*** Material for the task ***

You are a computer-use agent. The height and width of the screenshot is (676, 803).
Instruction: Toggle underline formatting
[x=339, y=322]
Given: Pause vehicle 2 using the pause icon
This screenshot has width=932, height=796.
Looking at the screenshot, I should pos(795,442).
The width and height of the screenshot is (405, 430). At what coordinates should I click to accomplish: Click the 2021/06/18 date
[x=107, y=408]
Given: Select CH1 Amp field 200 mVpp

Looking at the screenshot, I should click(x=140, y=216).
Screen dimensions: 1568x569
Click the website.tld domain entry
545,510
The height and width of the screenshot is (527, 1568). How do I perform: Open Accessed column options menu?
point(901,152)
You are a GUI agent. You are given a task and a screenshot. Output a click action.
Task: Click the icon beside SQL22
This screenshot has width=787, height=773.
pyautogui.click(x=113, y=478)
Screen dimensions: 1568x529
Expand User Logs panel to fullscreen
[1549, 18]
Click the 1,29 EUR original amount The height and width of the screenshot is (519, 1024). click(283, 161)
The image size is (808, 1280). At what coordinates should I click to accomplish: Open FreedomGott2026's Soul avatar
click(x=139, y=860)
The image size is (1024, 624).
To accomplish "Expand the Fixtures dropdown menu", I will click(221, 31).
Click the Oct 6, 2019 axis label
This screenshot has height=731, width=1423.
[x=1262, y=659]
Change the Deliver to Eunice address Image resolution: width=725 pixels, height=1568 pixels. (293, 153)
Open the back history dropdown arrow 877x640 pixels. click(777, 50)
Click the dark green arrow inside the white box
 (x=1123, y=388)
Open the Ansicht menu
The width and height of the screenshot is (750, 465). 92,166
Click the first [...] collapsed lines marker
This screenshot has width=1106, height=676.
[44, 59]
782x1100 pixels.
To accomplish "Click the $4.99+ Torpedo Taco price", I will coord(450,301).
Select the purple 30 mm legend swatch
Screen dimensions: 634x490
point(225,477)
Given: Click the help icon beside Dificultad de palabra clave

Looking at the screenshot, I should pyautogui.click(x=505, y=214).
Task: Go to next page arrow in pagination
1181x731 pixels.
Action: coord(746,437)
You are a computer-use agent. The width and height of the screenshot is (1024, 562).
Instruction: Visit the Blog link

***

> _Your instructions_
Only an exact copy of the entries above will do.

> _Answer section_
You are a computer-use agent. The height and width of the screenshot is (676, 803).
Instruction: Toggle underline formatting
[x=339, y=322]
Given: Pause vehicle 2 using the pause icon
This screenshot has width=932, height=796.
Looking at the screenshot, I should pos(795,442).
The width and height of the screenshot is (405, 430). At what coordinates should I click to accomplish: Click the 2021/06/18 date
[x=107, y=408]
Given: Select CH1 Amp field 200 mVpp

Looking at the screenshot, I should click(x=140, y=216).
Screen dimensions: 1568x569
Click the website.tld domain entry
545,510
The height and width of the screenshot is (527, 1568). How do I perform: Open Accessed column options menu?
point(901,152)
You are a GUI agent. You are given a task and a screenshot. Output a click action.
Task: Click the icon beside SQL22
This screenshot has width=787, height=773.
pyautogui.click(x=113, y=478)
Screen dimensions: 1568x529
Expand User Logs panel to fullscreen
[1549, 18]
Click the 1,29 EUR original amount The height and width of the screenshot is (519, 1024). click(283, 161)
The image size is (808, 1280). At what coordinates should I click to accomplish: Open FreedomGott2026's Soul avatar
click(x=139, y=860)
The image size is (1024, 624).
To accomplish "Expand the Fixtures dropdown menu", I will click(221, 31).
Click the Oct 6, 2019 axis label
This screenshot has height=731, width=1423.
[x=1262, y=659]
Change the Deliver to Eunice address Image resolution: width=725 pixels, height=1568 pixels. (293, 153)
Open the back history dropdown arrow 877x640 pixels. click(777, 50)
Click the dark green arrow inside the white box
 (x=1123, y=388)
Open the Ansicht menu
The width and height of the screenshot is (750, 465). 92,166
Click the first [...] collapsed lines marker
This screenshot has width=1106, height=676.
[44, 59]
782x1100 pixels.
To accomplish "Click the $4.99+ Torpedo Taco price", I will coord(450,301).
Select the purple 30 mm legend swatch
Screen dimensions: 634x490
point(225,477)
Given: Click the help icon beside Dificultad de palabra clave

Looking at the screenshot, I should pyautogui.click(x=505, y=214).
Task: Go to next page arrow in pagination
1181x731 pixels.
Action: coord(746,437)
You are a computer-use agent. The width and height of the screenshot is (1024, 562).
Instruction: Visit the Blog link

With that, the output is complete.